I've encountered about 4-5 tarantulas (caught one in my previous town, but not in my current one). Finally encountered a scorpion last night. I was standing in the lower portion of my town and I wasn't really playing the game because I was watching the tv. I started hearing a creepy hissing noise and low and behold there was a scorpion! I've never been attacked by either a tarantula or a scorpion for some reason, pure luck maybe? Hmmm I think the trick is...if you do have your net out and you see one but aren't prepared then put it away quickly and slowly walk away from them. When they stop hissing and being defensive slowly walk behind them and when they stop moving switch your net out and snag one! I suppose it's easier said than done for some folks


----------



## CHR:)S (Aug 1, 2013)

The best way to find something is to stop looking for it.


----------



## Thompson4life09 (Aug 1, 2013)

I just can't seem to find any! I have caught tons of scorpions but I have spent hours looking and not a single shred of luck :/


----------



## whereiskellie (Aug 1, 2013)

this thread makes me feel glad i'm not the only one who cant seem to catch one


----------



## Wish (Aug 1, 2013)

idk man all of the ones i see commit suicide when they see my face


----------



## Caucas (Aug 2, 2013)

I offically give up on this, they scare the crap out of me. The best way is to slowly approach it and wait until its in perfect range of your net. It all about timing BUT when it sees you run! Lol


----------



## Paint (Aug 2, 2013)

I've only caught one so far, and it was pure luck! Most of them go behind trees by the time I get my net out


----------



## Lurrdoc (Aug 2, 2013)

I've caught multiple tarantulas and scorpions. My only problem is when they get away. I've yet to get stung. 

Just make sure you don't have your net out when you run into them or hear the noise they make. Try to have their back turned to you. Take out your net and catch it. Make sure you be careful. If you miss, it'll sting ya and disappear, but if you take too long it'll disappear as well. The most important thing to catching a scorpion or tarantula is accuracy. One miss and you're done.


----------



## JamesACNL (Aug 3, 2013)

I finally caught a tarantula!

I was sprinting round my town in a circle starting and ending at the train station while I was waiting for someone to come online. I had my net (silver, if that makes a difference) equipped but I'm always listening for anything that sounds remotely like a tarantula. I found one outside my house of all places and I immediately stopped running and held down A. The tarantula turned in my direction and froze... I froze as well but slowly lined up my aim. After a good (tense) 5 seconds it started walking round in a circle again, so I slowly approached. I got close enough and nabbed it!

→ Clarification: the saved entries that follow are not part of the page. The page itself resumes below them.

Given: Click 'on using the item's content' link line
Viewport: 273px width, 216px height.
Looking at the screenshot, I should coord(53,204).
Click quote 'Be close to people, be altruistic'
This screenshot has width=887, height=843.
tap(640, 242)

That was probably my 10th attempt at a tarantula, so glad it's over now.


----------



## Dizzi Paradise (Aug 3, 2013)

I can't catch the darn things either.  They are really good at catching me though.  One evening I got bit by 4 tarantulas and a couple of scorpions.  I'm gonna try TBC's circling method.


----------



## Ireuna (Aug 4, 2013)

My town have tons of them at night and i hate it lol but i only managed to catch 1 only


----------



## Zerokii (Aug 4, 2013)

I have caught both scorpion and tarantula and from what I've seen... the best technique is not looking for them at all. :'D

As for catching them after you find them, it's pretty easy. Take out your net and walk up to them. When they turn to 'hiss' at you, stop and wait for them to calm down. As soon as they do, take step closer. They will hiss again. Wait, rinse, lather, repeat until you get into catching distance.


----------



## th8827 (Aug 4, 2013)

I noticed that, if you have the net cocked (by holding the action button) when they spot you, the insects will be in a wary state and wait until you swing to attack.

This might just be a fluke, though, since I have not run into too many of them.


----------



## MagicalCat590 (Aug 4, 2013)

I've never caught a tarantula before. Never even seen one, actually, and based on what I've read here, I probably don't want. 

I have caught a scorpion, though, in my last save file. I was just out, walking around my town when I spotted one. I caught it easily. I had no idea they could attack you, though. I thought they would just run away when they hissed at you.


----------



## Liseli (Aug 4, 2013)

...Taranculas scare me the second I see them. They're like, "Pet my poisonous fur, you inferior human!" And I'm like, "O_O...*runs away*" I AM TOO SCARED D:


----------



## LillyKay (Aug 4, 2013)

Every time I have seen them I have just walked into them and then they start in walking in circles around at my feet (not holding net); when I have tried to move away so that I am in striking distance they have run off and committed suicide. 

I have seen two scorpions and both times they have committed suicide in near by ponds .


----------



## TheCreeperHugz (Aug 4, 2013)

I say one the other day but didnt have my net with me...


----------



## Farobi (Aug 4, 2013)

Am i weird that I had a pet tarantula?

I cant seem to get it in ACNL though


----------



## idiotcurl (Aug 4, 2013)

I tried the circling around town trick last night. I fell asleep once, and then came across two scorpions(or perhaps just one, because the second scorpion was in almost the exact place as the first one.)

The first time I followed it behind a tree because I had thought it had despawned. Bad idea. Got stung. The second time I almost had it. I had snuck up behind it ever so carefully...and then it turned around, I panicked, and it stung me.

But at least I'm actually seeing them! Before I'd wonder around town and never see them.


----------